After the technical scheme is adopted, the side positioning push plate can move towards the direction of the side positioning block or away from the side positioning block under the drive of the side positioning cylinder, and when the side positioning push plate pushes the tray placed on the lifting tray to move towards the direction of the side positioning block, the side positioning push plate and the side positioning block can respectively position and limit the tray from the left direction and the right direction; the front end positioning push plate can move towards the direction of the front end positioning block or away from the direction of the front end positioning block under the drive of the front end positioning cylinder, and when the front end positioning push plate pushes the material tray placed on the lifting tray to move towards the direction of the front end positioning block, the front end positioning push plate and the front end positioning block can respectively position and limit the material tray from the front direction and the rear direction, so that the positioning accuracy of the material tray can be ensured to be high.
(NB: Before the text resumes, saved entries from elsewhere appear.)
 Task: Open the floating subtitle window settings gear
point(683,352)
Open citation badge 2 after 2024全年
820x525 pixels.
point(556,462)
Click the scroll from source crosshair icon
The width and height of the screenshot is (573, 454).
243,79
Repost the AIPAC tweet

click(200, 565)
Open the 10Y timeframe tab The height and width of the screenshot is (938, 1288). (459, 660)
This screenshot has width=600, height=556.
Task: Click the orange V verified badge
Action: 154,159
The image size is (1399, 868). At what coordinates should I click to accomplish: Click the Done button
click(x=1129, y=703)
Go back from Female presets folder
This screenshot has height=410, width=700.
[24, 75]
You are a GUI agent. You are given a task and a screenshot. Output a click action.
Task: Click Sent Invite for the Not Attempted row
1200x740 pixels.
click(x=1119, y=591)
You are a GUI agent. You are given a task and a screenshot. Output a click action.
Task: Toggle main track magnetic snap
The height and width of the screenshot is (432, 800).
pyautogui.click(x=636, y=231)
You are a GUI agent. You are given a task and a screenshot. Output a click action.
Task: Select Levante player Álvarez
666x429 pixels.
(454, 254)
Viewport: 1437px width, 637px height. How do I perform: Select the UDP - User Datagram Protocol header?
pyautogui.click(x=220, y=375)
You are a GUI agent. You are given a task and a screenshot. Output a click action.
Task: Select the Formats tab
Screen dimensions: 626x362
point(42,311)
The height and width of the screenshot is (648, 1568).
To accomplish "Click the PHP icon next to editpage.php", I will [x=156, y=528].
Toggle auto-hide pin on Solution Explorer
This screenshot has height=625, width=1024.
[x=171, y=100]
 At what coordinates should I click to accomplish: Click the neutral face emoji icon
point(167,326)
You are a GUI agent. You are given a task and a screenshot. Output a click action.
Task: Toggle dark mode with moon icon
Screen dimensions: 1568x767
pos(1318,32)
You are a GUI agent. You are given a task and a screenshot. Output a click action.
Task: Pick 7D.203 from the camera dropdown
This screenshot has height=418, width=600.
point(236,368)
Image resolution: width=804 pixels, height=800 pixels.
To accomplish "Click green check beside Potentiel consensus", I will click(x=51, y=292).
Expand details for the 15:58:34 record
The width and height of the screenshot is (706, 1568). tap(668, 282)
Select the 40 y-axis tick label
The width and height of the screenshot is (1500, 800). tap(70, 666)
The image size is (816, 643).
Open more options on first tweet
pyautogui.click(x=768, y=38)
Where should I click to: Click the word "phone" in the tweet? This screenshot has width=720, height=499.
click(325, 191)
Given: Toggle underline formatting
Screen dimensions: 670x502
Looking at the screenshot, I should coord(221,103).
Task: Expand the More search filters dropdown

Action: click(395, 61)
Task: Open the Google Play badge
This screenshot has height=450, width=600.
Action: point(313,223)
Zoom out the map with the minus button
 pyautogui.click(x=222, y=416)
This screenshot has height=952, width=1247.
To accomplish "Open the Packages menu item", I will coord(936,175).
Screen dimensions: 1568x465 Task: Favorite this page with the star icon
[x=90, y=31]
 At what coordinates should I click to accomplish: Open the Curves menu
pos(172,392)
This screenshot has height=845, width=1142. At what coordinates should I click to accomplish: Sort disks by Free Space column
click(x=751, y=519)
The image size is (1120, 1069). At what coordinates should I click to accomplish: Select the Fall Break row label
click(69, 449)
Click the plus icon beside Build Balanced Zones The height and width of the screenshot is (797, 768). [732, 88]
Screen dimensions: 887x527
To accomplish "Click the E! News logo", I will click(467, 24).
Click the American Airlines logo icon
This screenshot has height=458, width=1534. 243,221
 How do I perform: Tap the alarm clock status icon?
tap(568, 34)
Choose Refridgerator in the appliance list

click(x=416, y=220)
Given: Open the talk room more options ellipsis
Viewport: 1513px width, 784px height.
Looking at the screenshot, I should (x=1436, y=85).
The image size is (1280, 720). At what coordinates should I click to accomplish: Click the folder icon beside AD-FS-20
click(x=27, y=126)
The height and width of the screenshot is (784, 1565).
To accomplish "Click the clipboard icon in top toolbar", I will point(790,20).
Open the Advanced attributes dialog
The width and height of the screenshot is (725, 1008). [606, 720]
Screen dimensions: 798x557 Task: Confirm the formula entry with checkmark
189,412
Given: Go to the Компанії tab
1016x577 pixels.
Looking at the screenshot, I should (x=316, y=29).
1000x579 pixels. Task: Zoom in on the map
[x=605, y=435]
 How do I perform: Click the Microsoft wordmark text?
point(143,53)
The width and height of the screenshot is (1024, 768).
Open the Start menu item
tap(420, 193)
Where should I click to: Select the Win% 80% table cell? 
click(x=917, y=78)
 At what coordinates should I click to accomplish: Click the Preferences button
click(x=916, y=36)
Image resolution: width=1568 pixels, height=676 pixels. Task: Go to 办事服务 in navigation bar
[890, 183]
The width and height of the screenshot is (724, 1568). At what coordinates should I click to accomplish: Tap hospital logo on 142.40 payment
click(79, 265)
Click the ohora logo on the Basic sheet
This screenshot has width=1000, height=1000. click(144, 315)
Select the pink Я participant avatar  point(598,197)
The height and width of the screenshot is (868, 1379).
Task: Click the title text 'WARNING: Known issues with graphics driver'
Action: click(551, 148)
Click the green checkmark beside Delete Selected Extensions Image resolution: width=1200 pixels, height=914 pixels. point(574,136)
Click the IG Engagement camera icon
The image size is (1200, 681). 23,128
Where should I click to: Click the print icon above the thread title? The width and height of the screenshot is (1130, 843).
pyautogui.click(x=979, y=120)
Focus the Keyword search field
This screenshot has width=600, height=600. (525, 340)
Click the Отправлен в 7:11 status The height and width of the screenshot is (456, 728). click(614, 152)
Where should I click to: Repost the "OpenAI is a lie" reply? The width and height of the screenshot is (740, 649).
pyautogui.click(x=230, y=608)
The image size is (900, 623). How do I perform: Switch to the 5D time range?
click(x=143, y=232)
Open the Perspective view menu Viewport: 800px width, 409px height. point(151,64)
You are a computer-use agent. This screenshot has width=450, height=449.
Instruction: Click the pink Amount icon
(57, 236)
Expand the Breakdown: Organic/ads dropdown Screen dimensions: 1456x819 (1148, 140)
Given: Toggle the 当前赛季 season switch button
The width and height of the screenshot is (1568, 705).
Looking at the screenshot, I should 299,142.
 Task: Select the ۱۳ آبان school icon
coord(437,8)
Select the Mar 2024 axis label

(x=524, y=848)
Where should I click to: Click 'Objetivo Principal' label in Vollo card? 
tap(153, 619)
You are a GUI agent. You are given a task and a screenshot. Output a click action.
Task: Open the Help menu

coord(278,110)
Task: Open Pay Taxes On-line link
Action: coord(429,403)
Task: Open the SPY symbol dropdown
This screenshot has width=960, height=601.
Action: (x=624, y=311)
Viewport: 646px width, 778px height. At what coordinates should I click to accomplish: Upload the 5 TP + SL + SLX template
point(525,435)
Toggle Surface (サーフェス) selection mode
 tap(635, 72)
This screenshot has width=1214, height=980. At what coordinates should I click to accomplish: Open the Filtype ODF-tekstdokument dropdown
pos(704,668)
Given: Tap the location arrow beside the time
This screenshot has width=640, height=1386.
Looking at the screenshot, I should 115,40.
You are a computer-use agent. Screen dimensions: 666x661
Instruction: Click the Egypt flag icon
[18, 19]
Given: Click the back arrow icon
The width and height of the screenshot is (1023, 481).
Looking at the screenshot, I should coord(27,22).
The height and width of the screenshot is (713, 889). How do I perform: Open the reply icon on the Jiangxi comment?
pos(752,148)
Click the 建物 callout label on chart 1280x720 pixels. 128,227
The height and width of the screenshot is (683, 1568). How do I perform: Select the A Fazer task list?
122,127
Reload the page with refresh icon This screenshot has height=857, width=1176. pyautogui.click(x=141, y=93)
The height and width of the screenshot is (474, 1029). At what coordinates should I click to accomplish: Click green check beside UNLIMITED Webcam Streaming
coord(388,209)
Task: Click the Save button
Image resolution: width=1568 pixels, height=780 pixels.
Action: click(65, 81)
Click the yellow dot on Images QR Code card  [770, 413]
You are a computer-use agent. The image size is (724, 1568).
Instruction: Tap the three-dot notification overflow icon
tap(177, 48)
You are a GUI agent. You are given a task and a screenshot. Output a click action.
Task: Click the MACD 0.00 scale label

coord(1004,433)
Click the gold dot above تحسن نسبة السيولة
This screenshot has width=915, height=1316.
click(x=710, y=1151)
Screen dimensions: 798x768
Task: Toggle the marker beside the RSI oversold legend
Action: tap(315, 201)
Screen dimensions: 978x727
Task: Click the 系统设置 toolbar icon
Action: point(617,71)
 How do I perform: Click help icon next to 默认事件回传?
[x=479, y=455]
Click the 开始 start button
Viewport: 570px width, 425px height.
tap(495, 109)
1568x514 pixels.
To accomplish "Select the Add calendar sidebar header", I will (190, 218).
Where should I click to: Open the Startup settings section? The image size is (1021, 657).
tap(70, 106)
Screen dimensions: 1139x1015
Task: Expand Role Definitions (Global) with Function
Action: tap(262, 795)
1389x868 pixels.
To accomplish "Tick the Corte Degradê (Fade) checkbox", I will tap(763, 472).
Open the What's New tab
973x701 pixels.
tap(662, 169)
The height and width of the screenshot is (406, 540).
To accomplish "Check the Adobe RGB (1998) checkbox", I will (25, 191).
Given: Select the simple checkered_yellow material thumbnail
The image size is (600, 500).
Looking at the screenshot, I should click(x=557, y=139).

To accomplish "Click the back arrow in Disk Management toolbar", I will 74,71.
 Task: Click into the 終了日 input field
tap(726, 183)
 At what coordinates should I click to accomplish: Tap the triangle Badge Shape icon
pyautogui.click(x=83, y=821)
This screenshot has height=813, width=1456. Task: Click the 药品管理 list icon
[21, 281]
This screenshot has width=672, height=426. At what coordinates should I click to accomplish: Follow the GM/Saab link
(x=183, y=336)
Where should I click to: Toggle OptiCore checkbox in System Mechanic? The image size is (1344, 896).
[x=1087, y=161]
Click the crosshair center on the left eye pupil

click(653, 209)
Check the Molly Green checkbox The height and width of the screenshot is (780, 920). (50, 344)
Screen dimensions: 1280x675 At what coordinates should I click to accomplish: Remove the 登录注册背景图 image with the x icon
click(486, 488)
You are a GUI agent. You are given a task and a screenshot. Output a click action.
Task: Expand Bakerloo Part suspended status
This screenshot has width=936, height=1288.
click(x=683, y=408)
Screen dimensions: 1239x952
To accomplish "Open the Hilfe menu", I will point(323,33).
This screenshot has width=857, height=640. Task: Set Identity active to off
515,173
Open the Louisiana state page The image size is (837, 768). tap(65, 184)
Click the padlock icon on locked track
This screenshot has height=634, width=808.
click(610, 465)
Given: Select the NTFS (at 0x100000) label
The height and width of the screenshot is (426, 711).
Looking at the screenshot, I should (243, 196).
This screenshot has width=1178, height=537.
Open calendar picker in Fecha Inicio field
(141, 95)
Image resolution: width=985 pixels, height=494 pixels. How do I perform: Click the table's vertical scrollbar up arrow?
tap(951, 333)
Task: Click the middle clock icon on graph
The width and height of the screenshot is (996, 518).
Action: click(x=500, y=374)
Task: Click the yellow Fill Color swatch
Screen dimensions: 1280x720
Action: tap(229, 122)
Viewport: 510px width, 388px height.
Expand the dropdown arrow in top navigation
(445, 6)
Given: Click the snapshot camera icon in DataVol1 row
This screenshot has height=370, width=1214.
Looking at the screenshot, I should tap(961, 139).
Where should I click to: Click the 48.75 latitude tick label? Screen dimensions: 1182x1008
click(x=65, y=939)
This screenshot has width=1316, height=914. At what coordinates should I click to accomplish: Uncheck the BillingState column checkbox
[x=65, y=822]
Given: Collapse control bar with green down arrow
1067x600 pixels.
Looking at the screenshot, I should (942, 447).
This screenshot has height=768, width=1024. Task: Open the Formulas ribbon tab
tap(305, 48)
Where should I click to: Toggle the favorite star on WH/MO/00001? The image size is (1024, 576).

Preferably, the X-axis belt pulley module, the Y-axis belt pulley module and the tray moving belt pulley module comprise two guide rails which are distributed in parallel, belt pulleys are respectively arranged at two ends of the two guide rails, and the two belt pulleys are connected with belts. One of the belt pulleys in the X-axis belt pulley module is arranged on an output shaft of the X-axis motor, one of the belt pulleys in the Y-axis belt pulley module is arranged on an output shaft of the Y-axis motor, and one of the belt pulleys in the charging tray moving belt pulley module is arranged on an output shaft of the charging tray moving motor. When the X-axis motor, the Y-axis motor and the charging tray moving motor respectively drive the belt pulleys connected with the X-axis motor, the Y-axis motor and the charging tray moving motor to rotate forward and backward, the belt can drive the other belt pulley to rotate through the belt, namely, the belt can move linearly back and forth under the driving of the forward and backward rotation of each motor connected with the belt, so that other parts connected and assembled with the belt can move along with the movement of the belt.

Preferably, the chip lift motor, the X-axis motor, the Y-axis motor, the tray movement motor, and the lift tray motor are each a functional description of the motors. The testing jig opens cylinder, keeps off a set cylinder, side location cylinder and front end location cylinder and is the functional description to the cylinder respectively. The X-axis sled, the first Y-axis sled, and the second Y-axis sled are all functional descriptions of the sled. The X-axis pulley set riser and Chu Panli plate are both functional descriptions of the riser. The empty disc sensor, the full disc sensor and the tray sensor are all functional descriptions of the sensors, and sensors with the production place of Shenzhen and the model EH-302 can be adopted, but the sensor is not limited by the method.

Preferably, the controller is connected with the empty disc sensor, the full disc sensor, the material disc sensor, each cylinder, each motor, the test fixture and other components in a signal connection or signal control manner, the controller is connected with the controller to control the motor, the alarm is further arranged, the controller is a PLC (programmable logic controller), and the PLC can adopt a programmable logic controller with the model XDS-40T-D with the production place of Shenzhen, but the method is not limited to this. An operator can set various production parameters for controlling the operation of various components or mechanisms through the controller before production.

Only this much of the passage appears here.